Work instructions:
Only the lines from the one containing "Task: Toggle the wide player view button" through the one containing "706x552 pixels." should be printed, exactly as they appear below, with both ends included.

Input data:
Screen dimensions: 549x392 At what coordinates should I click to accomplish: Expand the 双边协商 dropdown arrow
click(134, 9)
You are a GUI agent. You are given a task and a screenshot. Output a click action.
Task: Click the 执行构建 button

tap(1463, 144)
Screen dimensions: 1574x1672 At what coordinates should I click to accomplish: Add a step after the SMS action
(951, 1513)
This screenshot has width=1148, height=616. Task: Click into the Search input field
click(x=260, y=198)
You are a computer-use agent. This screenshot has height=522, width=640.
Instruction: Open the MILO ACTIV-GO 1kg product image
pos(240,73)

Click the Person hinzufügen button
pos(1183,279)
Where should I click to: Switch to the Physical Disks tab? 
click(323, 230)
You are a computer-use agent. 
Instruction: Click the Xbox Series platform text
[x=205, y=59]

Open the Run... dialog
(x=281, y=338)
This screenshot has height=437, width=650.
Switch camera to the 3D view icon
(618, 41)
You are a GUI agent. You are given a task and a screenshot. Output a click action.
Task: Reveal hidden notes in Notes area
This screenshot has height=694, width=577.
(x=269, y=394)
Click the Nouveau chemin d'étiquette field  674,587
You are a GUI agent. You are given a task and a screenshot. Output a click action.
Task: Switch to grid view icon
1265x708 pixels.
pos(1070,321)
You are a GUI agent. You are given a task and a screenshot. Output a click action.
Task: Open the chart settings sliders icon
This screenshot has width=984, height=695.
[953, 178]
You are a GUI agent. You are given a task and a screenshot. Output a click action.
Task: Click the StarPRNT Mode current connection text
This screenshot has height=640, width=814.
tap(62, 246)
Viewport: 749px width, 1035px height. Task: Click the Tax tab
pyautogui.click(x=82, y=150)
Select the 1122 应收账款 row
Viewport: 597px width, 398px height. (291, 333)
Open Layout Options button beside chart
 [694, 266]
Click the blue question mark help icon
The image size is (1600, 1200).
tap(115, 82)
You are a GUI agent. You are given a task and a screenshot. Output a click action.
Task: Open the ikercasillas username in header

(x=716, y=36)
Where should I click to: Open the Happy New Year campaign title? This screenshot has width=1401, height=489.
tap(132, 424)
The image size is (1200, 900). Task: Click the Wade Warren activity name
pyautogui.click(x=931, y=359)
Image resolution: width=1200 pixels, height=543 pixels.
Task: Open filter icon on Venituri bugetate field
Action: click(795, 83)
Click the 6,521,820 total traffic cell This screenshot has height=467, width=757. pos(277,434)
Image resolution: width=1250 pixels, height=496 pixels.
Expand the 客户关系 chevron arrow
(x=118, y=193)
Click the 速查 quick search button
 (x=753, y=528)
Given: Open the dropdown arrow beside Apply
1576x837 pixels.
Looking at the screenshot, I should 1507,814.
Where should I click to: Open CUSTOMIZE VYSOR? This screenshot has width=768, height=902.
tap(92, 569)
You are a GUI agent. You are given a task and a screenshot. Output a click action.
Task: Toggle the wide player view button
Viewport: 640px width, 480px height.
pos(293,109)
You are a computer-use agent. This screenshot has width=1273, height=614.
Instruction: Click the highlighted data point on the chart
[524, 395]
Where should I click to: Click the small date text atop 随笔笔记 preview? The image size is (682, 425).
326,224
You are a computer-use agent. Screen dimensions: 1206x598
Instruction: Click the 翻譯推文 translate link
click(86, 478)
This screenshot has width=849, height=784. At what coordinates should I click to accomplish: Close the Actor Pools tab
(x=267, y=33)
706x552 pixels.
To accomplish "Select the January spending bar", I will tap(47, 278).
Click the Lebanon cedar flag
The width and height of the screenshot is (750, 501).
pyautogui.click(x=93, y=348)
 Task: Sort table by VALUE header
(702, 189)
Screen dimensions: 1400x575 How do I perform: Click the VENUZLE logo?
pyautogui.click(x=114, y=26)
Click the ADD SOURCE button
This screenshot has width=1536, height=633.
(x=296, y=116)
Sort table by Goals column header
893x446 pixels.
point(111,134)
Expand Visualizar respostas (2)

Task output:
Task: Toggle the wide player view button
Viewport: 640px width, 480px height.
pos(293,109)
You are a computer-use agent. This screenshot has width=1273, height=614.
Instruction: Click the highlighted data point on the chart
[524, 395]
Where should I click to: Click the small date text atop 随笔笔记 preview? The image size is (682, 425).
326,224
You are a computer-use agent. Screen dimensions: 1206x598
Instruction: Click the 翻譯推文 translate link
click(86, 478)
This screenshot has width=849, height=784. At what coordinates should I click to accomplish: Close the Actor Pools tab
(x=267, y=33)
706x552 pixels.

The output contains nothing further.